__Extracted records__
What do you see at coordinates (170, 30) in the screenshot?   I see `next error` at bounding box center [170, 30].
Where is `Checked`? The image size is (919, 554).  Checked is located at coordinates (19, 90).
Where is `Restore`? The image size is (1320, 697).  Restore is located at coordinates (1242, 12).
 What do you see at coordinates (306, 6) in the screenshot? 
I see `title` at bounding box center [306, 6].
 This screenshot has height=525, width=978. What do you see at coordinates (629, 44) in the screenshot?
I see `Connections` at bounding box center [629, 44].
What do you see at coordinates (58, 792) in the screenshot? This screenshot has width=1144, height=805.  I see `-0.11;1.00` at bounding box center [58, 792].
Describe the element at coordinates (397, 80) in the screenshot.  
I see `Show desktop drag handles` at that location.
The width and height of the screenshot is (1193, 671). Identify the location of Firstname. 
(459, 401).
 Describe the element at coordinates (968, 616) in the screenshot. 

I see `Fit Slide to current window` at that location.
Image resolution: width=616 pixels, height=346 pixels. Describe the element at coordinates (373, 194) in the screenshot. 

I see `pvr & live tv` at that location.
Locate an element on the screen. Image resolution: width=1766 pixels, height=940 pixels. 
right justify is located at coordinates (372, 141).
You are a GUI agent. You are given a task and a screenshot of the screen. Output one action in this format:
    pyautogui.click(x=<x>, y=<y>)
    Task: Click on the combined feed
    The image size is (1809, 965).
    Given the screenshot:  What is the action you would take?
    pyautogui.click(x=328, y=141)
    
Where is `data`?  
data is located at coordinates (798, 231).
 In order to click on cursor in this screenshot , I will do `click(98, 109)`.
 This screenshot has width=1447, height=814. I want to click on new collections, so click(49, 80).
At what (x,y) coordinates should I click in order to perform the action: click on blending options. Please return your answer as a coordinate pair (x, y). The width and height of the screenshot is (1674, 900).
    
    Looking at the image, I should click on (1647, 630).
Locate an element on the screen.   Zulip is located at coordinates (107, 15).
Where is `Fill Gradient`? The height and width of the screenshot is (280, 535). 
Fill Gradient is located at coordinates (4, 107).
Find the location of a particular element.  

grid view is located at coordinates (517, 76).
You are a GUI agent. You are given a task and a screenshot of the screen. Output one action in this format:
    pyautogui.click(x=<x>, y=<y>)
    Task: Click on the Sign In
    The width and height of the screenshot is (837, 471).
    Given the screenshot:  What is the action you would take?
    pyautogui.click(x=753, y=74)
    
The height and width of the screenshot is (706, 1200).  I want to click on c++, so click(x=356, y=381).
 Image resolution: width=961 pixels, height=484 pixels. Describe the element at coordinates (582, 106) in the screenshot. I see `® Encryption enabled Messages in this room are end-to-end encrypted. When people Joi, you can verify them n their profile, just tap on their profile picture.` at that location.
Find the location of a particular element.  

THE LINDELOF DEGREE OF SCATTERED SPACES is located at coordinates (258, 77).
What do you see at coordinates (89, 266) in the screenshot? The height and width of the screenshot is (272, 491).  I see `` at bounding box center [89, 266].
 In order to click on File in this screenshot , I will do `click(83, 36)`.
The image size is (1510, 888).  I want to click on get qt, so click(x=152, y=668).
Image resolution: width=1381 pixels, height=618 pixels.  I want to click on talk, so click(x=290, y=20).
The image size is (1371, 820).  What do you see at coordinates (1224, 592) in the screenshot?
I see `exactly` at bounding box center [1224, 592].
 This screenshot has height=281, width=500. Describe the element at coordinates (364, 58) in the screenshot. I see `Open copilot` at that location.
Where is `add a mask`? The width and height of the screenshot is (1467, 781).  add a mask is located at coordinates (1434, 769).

__EXERCISE DIRECTIONS__
Format the material from the line containing "At what (x,y)" through the line containing "coordinates (107, 15).", both inclusive, as a Markdown table with the columns "Row" and "Line", and omit any blank lines.

__PROBLEM SOLUTION__
| Row | Line |
|---|---|
| 1 | At what (x,y) coordinates should I click in order to perform the action: click on blending options. Please return your answer as a coordinate pair (x, y). The width and height of the screenshot is (1674, 900). |
| 2 |     Looking at the image, I should click on (1647, 630). |
| 3 | Locate an element on the screen.   Zulip is located at coordinates (107, 15). |